◆ **DESCRIPTION OF THE TASK**
Pull out the lines of the listing from the line containing "Image resolution: width=207, height=1286." through the line containing "GoDaddy (155, 1264)", both included, and reproduce them word for word.

◆ **DATA IN THIS EXERCISE**
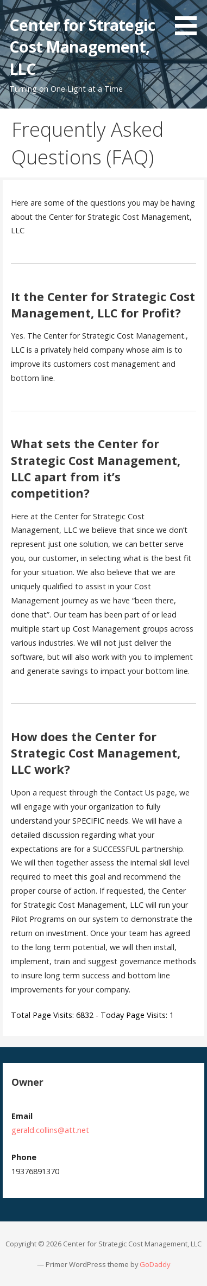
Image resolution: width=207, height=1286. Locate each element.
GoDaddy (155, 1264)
* * *
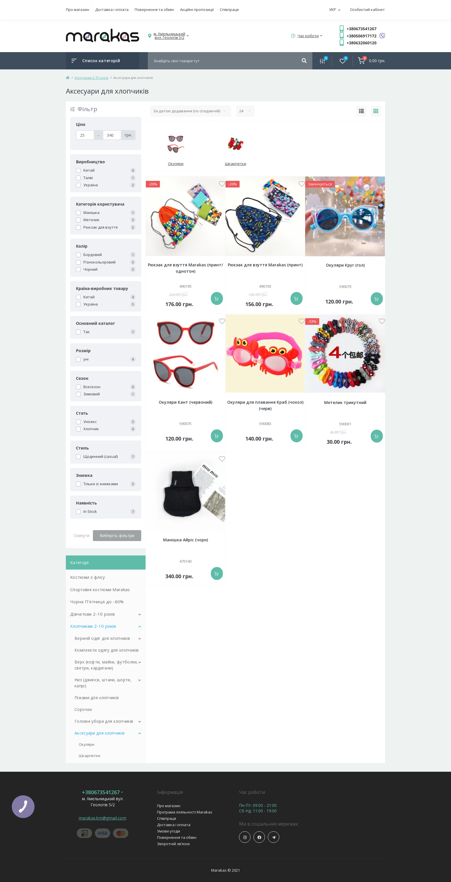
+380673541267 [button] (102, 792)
==
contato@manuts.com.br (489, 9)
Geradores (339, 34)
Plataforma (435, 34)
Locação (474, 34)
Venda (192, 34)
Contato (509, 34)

◆ **THE COMPLETED TASK**
Image resolution: width=207, height=1286. Locate each element.
GoDaddy (155, 1264)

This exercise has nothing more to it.